The Patient's Clinical Trial Journey

ERT
About this episode

Tell us about TrialScope and your experience.

I am the Vice President of Patient Engagement at TrialScope. I used to work at the Michael J. Fox Foundation for Parkinson’s Research and also had my own company, Clinical Trial Connect, before it was acquired by TrialScope last year. I’ve been working in the clinical trial recruitment world for the past ten years. I am overseeing a new product called TrialScope Connect, which sets sponsors up for success when it comes to clinical trial improvements. 

What typically motivates patients in a clinical trial?

Every patient is different and every trial is different. People are dealing with diseases that are often very urgent or difficult. Having a path towards a better prognosis, extending your life, and improving your quality of life are all factors that people consider when it comes to clinical trials. There are people who participate in clinical trials who know it might not improve their quality of life, but it’s something they want to do for the next generation. For other people, there is an awareness in recognizing no cure has ever come on the drug shelves without going through the clinical trial process, and they want to do their part to make sure science continues to move forward.

Tell us about the journey of a patient in a clinical trial.

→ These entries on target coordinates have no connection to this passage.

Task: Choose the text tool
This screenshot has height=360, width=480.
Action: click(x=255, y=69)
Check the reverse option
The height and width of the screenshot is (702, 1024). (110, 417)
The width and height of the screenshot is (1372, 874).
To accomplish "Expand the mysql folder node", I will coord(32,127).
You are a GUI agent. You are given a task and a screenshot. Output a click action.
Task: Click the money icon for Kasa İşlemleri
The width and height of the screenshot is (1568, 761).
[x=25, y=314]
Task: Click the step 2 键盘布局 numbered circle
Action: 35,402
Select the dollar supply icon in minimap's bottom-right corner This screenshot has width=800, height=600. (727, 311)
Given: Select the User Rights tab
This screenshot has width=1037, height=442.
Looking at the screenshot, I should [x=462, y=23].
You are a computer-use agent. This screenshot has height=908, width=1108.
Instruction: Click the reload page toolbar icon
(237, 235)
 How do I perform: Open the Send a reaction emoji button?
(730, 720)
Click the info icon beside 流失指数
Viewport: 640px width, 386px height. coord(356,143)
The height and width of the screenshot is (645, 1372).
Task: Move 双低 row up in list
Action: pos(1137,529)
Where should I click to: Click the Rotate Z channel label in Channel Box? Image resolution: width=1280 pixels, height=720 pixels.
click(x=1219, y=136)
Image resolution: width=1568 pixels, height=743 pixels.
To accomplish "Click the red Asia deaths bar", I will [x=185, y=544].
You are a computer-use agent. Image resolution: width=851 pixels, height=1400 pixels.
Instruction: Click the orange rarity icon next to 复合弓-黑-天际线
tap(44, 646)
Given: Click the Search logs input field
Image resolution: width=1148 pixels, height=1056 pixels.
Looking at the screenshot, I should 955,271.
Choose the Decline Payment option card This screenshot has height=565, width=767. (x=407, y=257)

The journey starts when a patient is first diagnosed with a condition, but following that, there are many different places where someone might become aware of a clinical trial for the first time. At that point, patients need an educational component to become familiar with the different terminology. Once a patient has that knowledge, they can decide if they are interested in moving forward and participating in research. Then, they have to find the right trial for them. Every trial is different and has different inclusion and exclusion criteria. Every trial is run at different site locations. There is a challenge around finding the right opportunities. Once a patient does identify an opportunity, getting in touch with that site is the next step. Then they go through the enrollment process. Ultimately, a patient will learn if they are eligible to participate in that trial. If not, they’ll have to restart their search process.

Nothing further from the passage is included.